Operation is not guaranteed on OEM boards regardless of chipset. Some ASUS 100/200‑series boards require preliminary BIOS settings. Most other retail boards can fully utilize modified CPU capabilities.
How to run Frankensteins on 1151 boards
BIOS preparation
There are two ways to obtain a modified BIOS: make it yourself or get one from sellers (for popular boards you can often find ready‑made BIOS builds online).
Brief guide using CoffeeTime 0.99:
- Prepare a BIOS dump. Either extract from your board (preferred if you want to keep MAC address and board data) or download from the manufacturer’s website.
- Download CoffeeTime_0.99.
- Open the BIOS dump in the program — you’ll see the main interface.
- Change Intel ME from Consumer to Corporate and disable it. Available versions: Corporate 11.7.0.3307 and 11.8.77.3664. For ASUS boards, 11.7.0.3307 is recommended due to possible bricking when downgrading ME later. If no downgrade is planned, and for other vendors, 11.8.77.3664 is recommended.
- After changing the version, disable ME using the toggle/button.

[Dataset items]

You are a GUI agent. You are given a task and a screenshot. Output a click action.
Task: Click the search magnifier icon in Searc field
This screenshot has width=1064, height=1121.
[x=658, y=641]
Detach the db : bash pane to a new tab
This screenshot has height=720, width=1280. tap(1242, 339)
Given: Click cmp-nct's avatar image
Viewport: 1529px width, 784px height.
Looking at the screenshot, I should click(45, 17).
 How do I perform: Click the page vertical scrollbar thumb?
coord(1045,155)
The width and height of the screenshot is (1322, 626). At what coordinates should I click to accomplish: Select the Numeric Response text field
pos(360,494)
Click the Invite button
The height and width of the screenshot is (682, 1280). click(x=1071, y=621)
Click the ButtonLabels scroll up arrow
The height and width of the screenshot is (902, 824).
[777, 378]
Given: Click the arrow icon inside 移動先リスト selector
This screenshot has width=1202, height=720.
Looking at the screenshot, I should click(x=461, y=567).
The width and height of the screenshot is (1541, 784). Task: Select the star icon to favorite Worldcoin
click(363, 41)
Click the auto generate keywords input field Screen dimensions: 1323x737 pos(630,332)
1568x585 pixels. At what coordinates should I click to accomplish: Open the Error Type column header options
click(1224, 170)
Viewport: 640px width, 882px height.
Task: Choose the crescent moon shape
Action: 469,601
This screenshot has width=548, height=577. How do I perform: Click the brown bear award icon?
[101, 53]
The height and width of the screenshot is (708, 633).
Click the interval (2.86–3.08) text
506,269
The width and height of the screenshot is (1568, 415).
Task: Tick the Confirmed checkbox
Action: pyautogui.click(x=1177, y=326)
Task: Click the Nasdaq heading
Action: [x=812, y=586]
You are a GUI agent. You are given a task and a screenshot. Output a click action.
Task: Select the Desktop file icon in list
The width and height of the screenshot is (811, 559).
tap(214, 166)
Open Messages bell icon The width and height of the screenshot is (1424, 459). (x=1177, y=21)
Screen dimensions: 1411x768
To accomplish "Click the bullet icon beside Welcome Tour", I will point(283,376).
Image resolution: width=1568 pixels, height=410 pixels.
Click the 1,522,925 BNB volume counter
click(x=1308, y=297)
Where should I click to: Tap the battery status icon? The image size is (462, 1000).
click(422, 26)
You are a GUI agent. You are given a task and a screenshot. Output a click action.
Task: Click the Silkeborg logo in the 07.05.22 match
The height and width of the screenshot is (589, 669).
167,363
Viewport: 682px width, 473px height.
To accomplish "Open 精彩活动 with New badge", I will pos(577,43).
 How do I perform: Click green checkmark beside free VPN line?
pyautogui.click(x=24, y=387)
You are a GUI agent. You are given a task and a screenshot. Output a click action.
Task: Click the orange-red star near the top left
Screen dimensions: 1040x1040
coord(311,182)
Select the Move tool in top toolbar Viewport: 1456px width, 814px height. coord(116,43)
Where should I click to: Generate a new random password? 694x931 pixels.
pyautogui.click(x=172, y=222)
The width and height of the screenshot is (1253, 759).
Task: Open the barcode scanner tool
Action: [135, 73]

Tasks for this exercise >>
[a] Give the first sentence of each step in the CoffeeTime 0.99 guide from the BIOS text, in order.
[b] Quote the BIOS text word for word, everything from "How to run Frankensteins" down to "BIOS builds online).".

Expected answers >>
[a]
1. Prepare a BIOS dump.
2. Download CoffeeTime_0.99.
3. Open the BIOS dump in the program — you’ll see the main interface.
4. Change Intel ME from Consumer to Corporate and disable it.
5. After changing the version, disable ME using the toggle/button.

[b]
How to run Frankensteins on 1151 boards
BIOS preparation
There are two ways to obtain a modified BIOS: make it yourself or get one from sellers (for popular boards you can often find ready‑made BIOS builds online).